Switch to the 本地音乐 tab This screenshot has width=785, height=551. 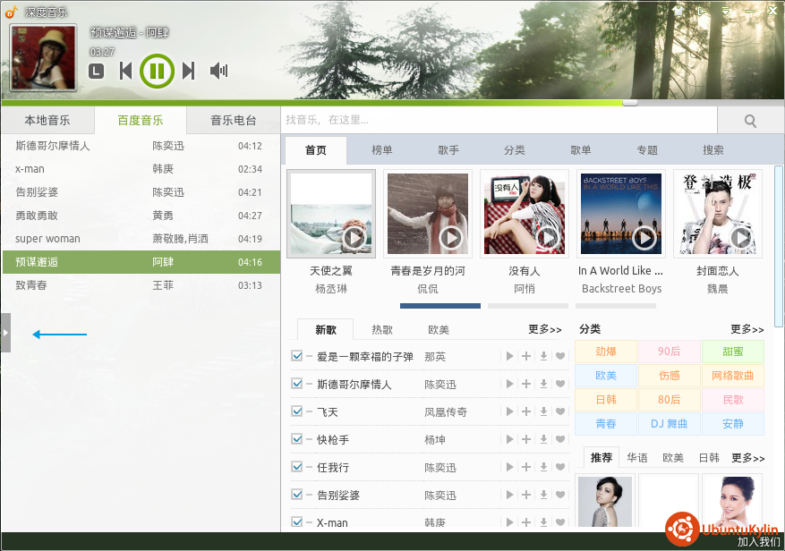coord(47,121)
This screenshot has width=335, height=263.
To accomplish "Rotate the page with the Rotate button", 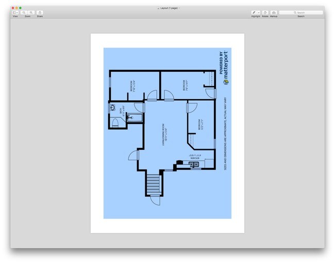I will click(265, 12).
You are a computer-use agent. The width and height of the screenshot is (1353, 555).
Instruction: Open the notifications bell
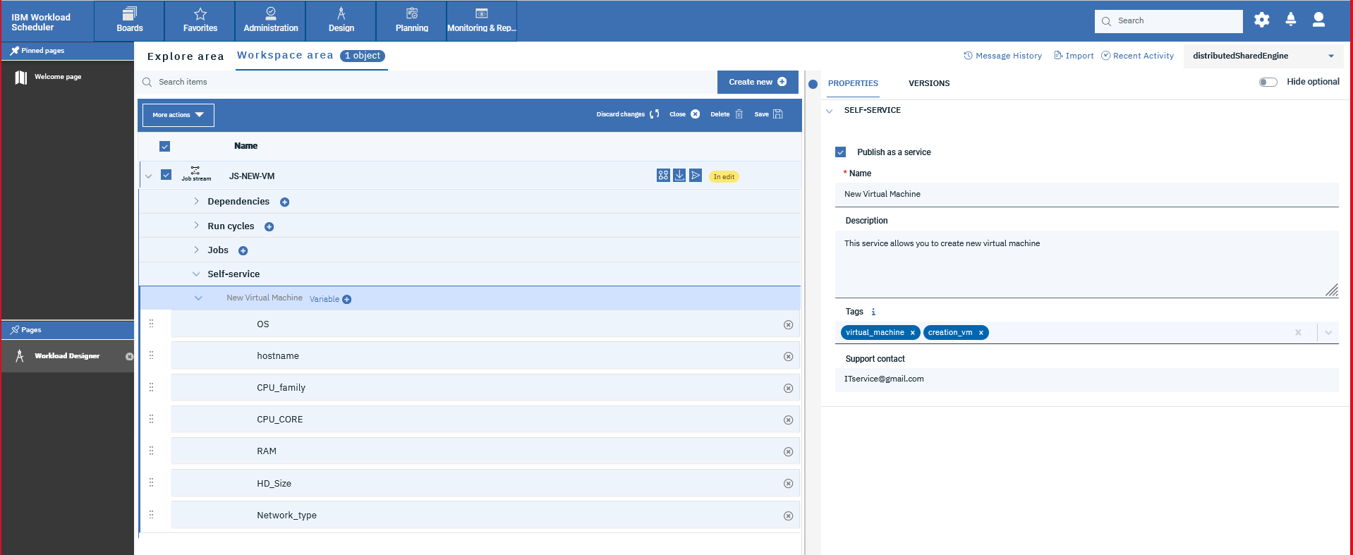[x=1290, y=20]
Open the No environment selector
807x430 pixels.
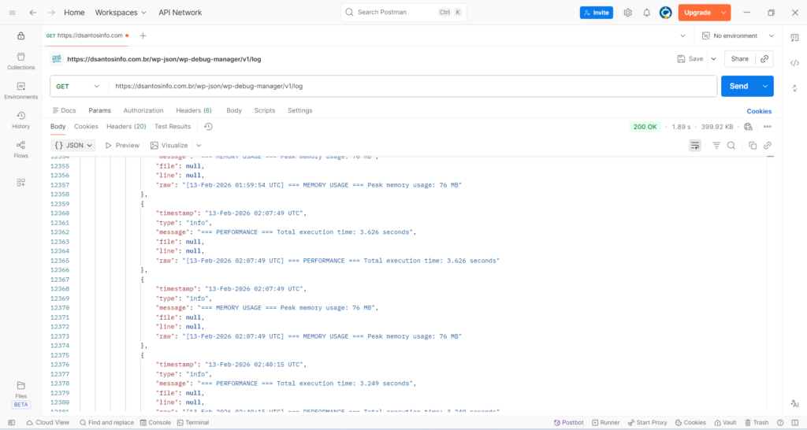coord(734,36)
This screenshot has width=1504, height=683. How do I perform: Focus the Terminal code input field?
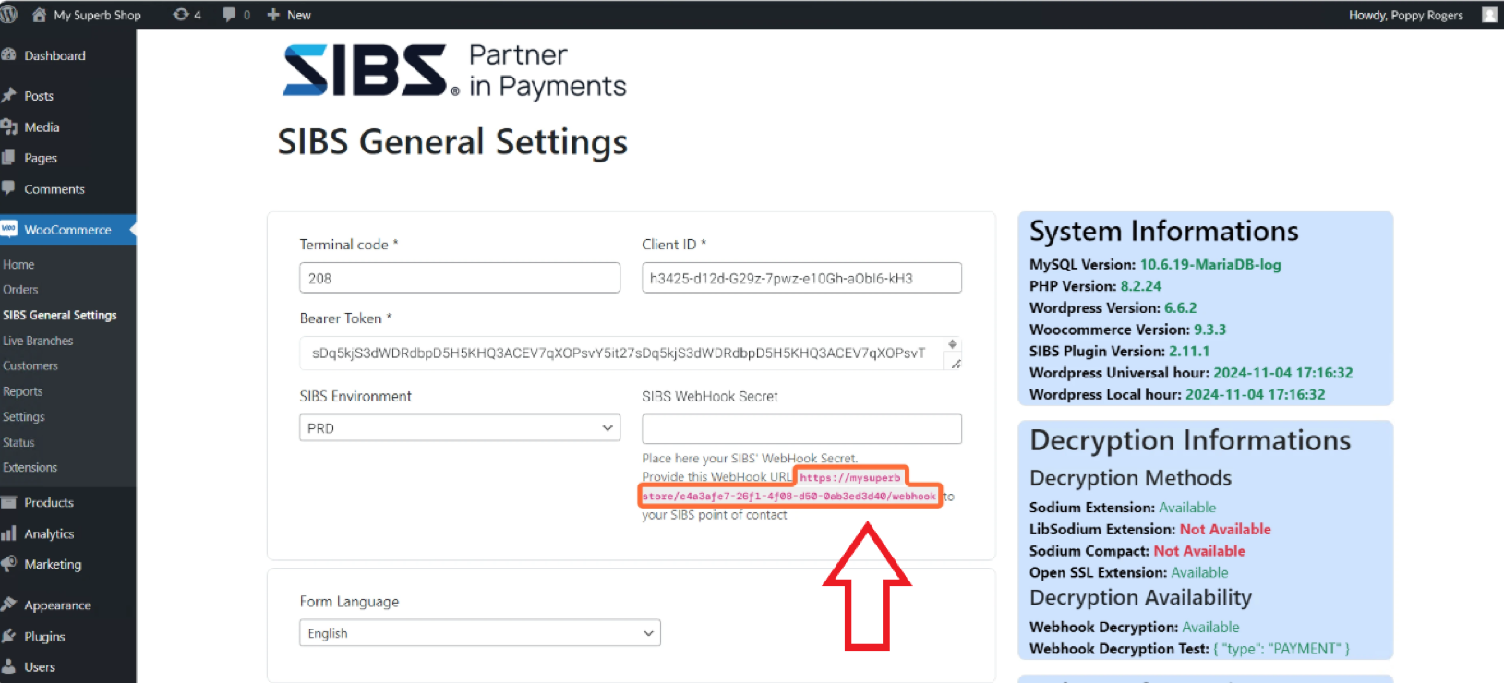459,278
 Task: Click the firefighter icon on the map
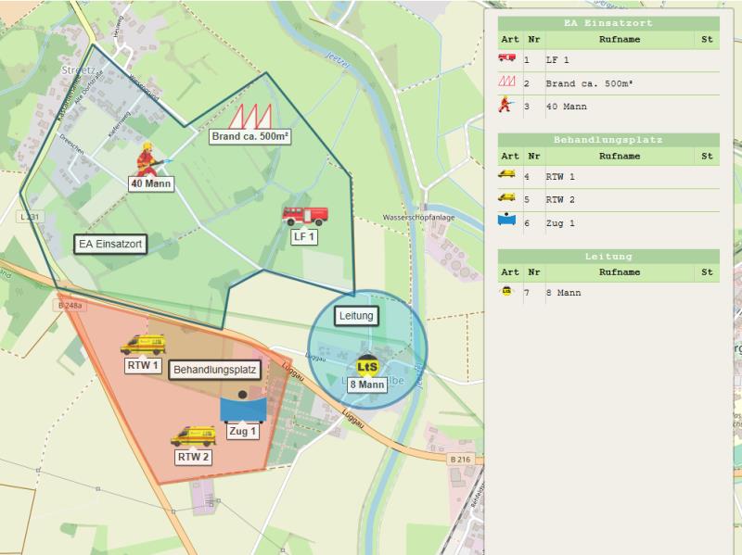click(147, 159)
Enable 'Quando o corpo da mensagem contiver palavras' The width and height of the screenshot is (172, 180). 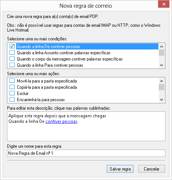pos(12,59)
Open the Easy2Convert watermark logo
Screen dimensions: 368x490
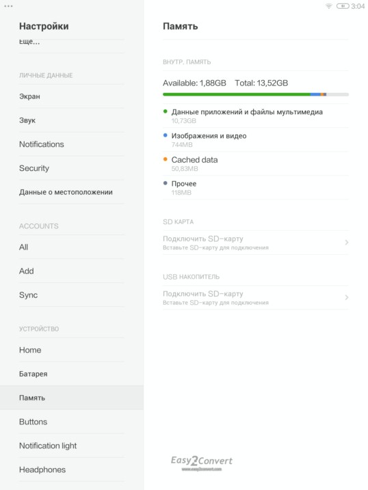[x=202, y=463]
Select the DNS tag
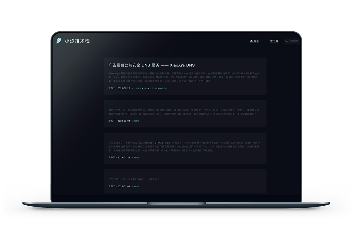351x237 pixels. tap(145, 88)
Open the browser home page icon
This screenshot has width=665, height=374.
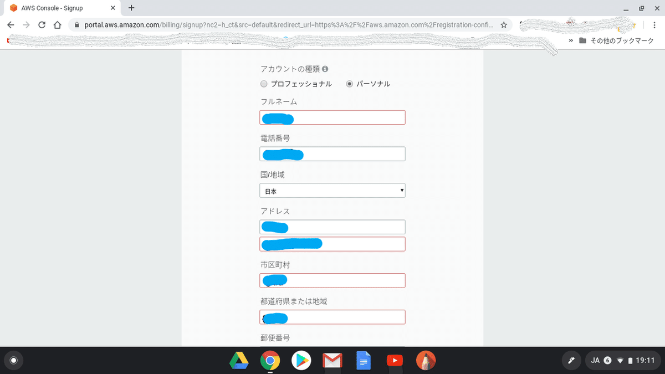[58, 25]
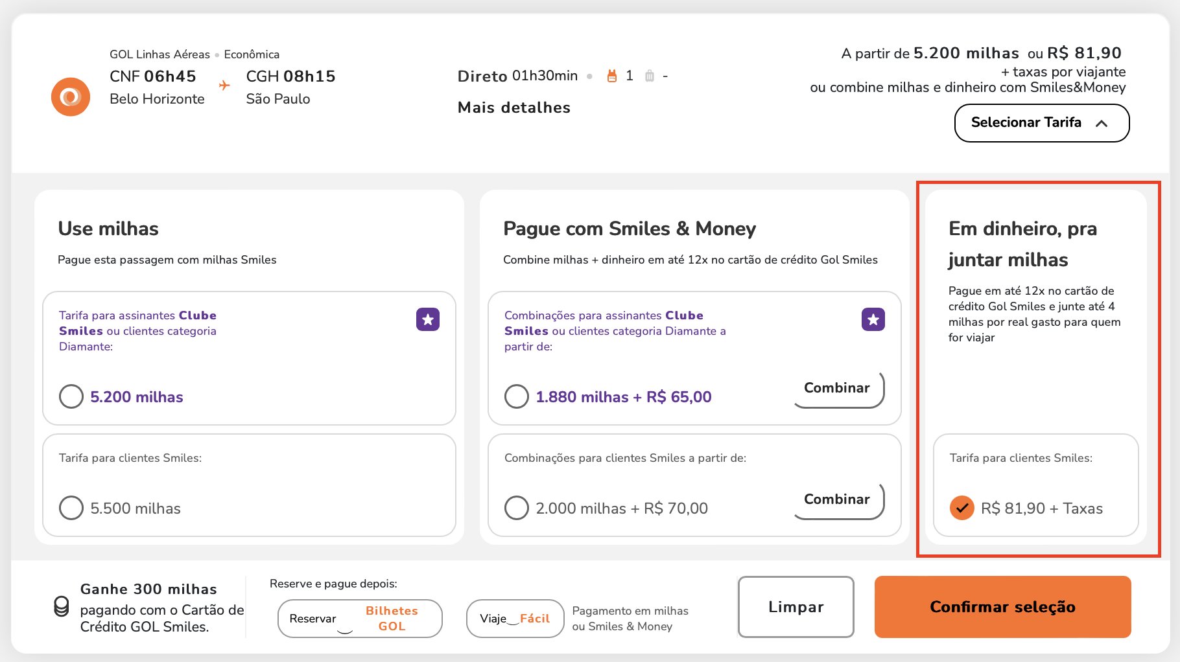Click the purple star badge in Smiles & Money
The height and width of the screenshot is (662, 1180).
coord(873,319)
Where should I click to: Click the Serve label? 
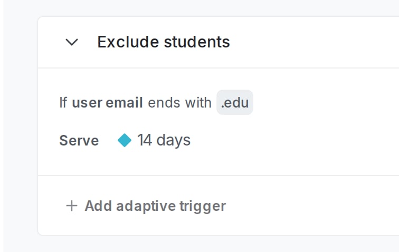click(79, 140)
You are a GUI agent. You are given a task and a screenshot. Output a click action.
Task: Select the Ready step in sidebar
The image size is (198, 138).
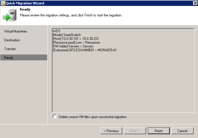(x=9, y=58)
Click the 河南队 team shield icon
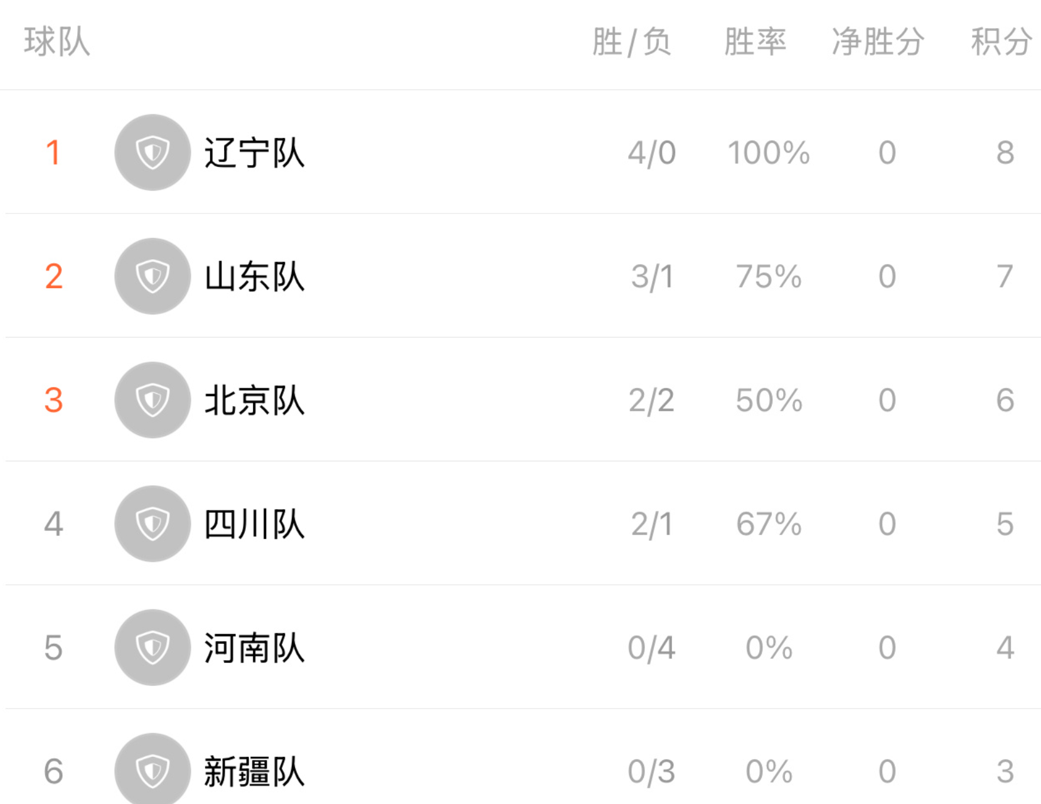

Work item:
Please restate, word for word, the lines from the one with "You are a GUI" through the final line of the material, both included, and omit the pictures.

Solution for this exercise:
You are a GUI agent. You are given a task and a screenshot. Output a click action.
Task: Select the Ready step in sidebar
The image size is (198, 138).
(x=9, y=58)
Click the 河南队 team shield icon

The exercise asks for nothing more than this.